Abstracts

Correlation and Network-Based Connectivity Between Mesial Temporal Structures and Default Mode Network May Help Lateralize Temporal Lobe Epilepsy

Abstract number : 3.248
Submission category : 5. Neuro Imaging / 5B. Functional Imaging
Year : 2021
Submission ID : 1825750
Source : www.aesnet.org
Presentation date : 12/6/2021 12:00:00 PM
Published date : Nov 22, 2021, 06:50 AM

Authors :
Saramati Narasimhan, PhD - Vanderbilt University Medical Center; Hernán González, PhD - Vanderbilt University; Graham Johnson, BS - Vanderbilt University; Kristin Wills, BS - Vanderbilt University Medical Center; Danika Paulo, MD - Vanderbilt University Medical Center; Victoria Morgan, PhD - Vanderbilt University Medical Center; Dario Englot, MD, PhD - Vanderbilt University Medical Center

Rationale: Mesial temporal lobe epilepsy (mTLE) is the most common surgical epilepsy syndrome. Noninvasively lateralizing mTLE preoperatively may be challenging, given frequency of rapid contralateral seizure spread. Resting-state fMRI has been used to identify connectivity abnormalities in mTLE, involving mesial temporal structures and networks like default mode network (DMN). It is unclear if directed/nondirected connectivity between mesial temporal structures and resting-state networks may aid mTLE lateralization. Also, it is unknown if directionality of hippocampal connectivity abnormalities using fMRI resemble those using stereo-SEEG (SEEG) in mTLE patients.

Methods: We acquired 20 minutes of resting-state fMRI in 52 mTLE patients and 52 age/gender matched controls. In patients vs controls, we evaluated fMRI functional connectivity of bilateral hippocampi, amygdalae, and select resting-state networks (default mode, central executive, salience, visual) using non-directed Pearson correlation (Z-scored), network-based statistic (NBS), and directed dynamic causal modeling (DCM). We also acquired 2 minutes of resting-state SEEG in 17 unilateral mTLE. With SEEG, we measured hippocampal vs extrahippocampal inward partial directed coherence (PDC) strength.

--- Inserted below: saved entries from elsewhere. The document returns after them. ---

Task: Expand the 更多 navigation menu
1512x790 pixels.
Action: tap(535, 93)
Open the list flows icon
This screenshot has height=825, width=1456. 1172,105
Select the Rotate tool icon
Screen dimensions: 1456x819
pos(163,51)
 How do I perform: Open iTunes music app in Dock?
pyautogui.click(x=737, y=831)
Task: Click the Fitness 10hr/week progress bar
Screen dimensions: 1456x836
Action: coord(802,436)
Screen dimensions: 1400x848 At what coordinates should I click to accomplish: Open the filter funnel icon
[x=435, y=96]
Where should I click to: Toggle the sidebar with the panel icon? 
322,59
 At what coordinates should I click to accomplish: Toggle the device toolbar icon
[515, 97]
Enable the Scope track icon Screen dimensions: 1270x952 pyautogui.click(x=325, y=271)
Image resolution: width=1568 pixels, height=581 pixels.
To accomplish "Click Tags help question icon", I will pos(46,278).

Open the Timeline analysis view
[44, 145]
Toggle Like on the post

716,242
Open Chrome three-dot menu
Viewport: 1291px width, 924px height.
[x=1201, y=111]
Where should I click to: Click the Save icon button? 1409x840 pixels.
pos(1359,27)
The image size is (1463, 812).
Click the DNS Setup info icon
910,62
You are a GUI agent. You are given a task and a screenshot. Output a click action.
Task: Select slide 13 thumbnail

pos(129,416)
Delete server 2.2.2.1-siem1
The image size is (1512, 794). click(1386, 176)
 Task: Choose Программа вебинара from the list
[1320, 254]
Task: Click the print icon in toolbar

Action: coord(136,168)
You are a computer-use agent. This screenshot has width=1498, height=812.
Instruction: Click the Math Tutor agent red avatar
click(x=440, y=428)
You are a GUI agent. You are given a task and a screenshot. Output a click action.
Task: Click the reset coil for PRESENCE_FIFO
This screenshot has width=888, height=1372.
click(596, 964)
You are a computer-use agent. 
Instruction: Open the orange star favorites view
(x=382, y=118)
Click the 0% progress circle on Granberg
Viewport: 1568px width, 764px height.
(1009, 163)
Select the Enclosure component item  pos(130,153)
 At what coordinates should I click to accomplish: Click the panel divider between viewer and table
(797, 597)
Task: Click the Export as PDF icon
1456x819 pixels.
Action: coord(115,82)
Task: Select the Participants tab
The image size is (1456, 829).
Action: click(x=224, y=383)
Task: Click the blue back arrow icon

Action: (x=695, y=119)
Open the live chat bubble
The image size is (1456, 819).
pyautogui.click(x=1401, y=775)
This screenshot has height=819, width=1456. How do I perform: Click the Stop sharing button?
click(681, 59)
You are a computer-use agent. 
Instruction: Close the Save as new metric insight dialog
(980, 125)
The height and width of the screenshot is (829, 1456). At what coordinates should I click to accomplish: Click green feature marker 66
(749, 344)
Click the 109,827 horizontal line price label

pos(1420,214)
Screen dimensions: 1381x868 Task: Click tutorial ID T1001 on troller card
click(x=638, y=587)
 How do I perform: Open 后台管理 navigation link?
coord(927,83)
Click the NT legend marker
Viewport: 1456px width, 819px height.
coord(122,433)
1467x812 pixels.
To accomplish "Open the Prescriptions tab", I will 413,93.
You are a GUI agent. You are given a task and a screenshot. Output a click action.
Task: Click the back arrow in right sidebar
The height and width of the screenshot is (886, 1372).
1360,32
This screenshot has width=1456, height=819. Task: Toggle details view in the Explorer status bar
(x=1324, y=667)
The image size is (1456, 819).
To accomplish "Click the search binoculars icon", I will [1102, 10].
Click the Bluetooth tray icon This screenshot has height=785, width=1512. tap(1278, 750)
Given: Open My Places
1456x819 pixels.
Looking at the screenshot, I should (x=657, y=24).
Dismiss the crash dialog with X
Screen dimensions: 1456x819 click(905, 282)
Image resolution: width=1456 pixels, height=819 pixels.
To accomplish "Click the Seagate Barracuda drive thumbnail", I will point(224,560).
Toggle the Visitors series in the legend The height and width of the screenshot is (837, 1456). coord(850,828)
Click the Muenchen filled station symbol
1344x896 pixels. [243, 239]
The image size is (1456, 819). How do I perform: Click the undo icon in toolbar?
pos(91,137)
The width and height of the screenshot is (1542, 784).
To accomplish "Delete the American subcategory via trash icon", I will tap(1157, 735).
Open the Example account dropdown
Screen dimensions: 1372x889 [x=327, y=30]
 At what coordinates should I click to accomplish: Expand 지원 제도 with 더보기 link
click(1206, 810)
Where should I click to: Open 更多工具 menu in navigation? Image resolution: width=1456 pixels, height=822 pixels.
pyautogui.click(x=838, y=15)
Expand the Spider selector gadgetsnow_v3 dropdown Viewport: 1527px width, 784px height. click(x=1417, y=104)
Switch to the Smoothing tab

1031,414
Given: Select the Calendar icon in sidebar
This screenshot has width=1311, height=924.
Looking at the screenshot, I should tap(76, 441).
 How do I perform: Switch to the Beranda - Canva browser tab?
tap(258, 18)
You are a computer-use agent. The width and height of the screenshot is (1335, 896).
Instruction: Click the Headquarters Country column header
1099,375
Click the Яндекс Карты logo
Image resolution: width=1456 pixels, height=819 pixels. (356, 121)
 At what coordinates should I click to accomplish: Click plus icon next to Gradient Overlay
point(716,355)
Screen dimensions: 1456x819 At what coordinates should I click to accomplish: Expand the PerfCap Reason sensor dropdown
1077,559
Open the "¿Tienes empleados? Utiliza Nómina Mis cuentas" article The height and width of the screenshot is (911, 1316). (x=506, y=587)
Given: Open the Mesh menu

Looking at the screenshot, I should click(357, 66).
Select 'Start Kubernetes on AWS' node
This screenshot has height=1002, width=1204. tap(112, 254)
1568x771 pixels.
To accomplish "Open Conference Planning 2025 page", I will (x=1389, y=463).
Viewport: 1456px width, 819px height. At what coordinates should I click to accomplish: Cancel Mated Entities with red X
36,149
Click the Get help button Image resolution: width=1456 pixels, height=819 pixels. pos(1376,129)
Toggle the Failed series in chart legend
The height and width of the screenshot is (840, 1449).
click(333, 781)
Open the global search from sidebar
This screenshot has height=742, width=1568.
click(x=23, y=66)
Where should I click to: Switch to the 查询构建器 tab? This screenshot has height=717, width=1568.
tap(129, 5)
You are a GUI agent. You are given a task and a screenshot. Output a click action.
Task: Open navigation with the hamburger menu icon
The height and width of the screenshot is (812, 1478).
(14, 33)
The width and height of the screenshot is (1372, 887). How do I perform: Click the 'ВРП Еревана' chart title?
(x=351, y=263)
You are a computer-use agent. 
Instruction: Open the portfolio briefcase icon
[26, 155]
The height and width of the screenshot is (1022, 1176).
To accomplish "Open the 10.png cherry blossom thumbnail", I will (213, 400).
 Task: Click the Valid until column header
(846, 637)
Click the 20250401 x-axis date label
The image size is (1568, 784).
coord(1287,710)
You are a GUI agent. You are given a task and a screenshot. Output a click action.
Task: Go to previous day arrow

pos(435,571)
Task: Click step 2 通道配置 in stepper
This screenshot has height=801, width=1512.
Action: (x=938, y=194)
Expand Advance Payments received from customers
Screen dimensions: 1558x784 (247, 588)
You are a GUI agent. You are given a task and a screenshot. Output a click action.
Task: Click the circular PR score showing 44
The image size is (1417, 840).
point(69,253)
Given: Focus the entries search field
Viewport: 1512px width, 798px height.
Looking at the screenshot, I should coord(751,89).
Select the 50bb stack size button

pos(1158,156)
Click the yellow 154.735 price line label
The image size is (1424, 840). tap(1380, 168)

Results: Right mTLE patients demonstrated reduced undirected functional connectivity (Z) between right hippocampus and DMN vs left mTLE and controls (p< 0.001,corrected,ANOVA). Similar alterations were not seen between hippocampus and other resting-state networks. In DMN, largest alterations of right hippocampal connectivity in right mTLE patients were in medial orbitofrontal, inferior parietal, and precuneus regions (p< 0.001,each,corrected,ANOVA). With mesial temporal and DMN nodes, NBS analysis (Fig.1) demonstrated the network that distinguished right vs left mTLE patients included right hippocampus/amygdala, bilateral inferior parietal, precuneus, and medial orbitofrontal, and right lateral orbitofrontal regions (9 of 14 nodes,p=0.006,corrected). With model exceedance probabilities, DCM analysis identified directed connectivity models explaining differences between right and left mTLE, revealed cross-hemispheric connectivity between hippocampi/amygdalae was inward to epileptogenic side mostly (Fig.2). This fMRI finding resembled SEEG finding, where inward connectivity was significantly higher in epileptogenic hippocampi vs other regions in right/left mTLE (p< 0.05,t-tests,corrected).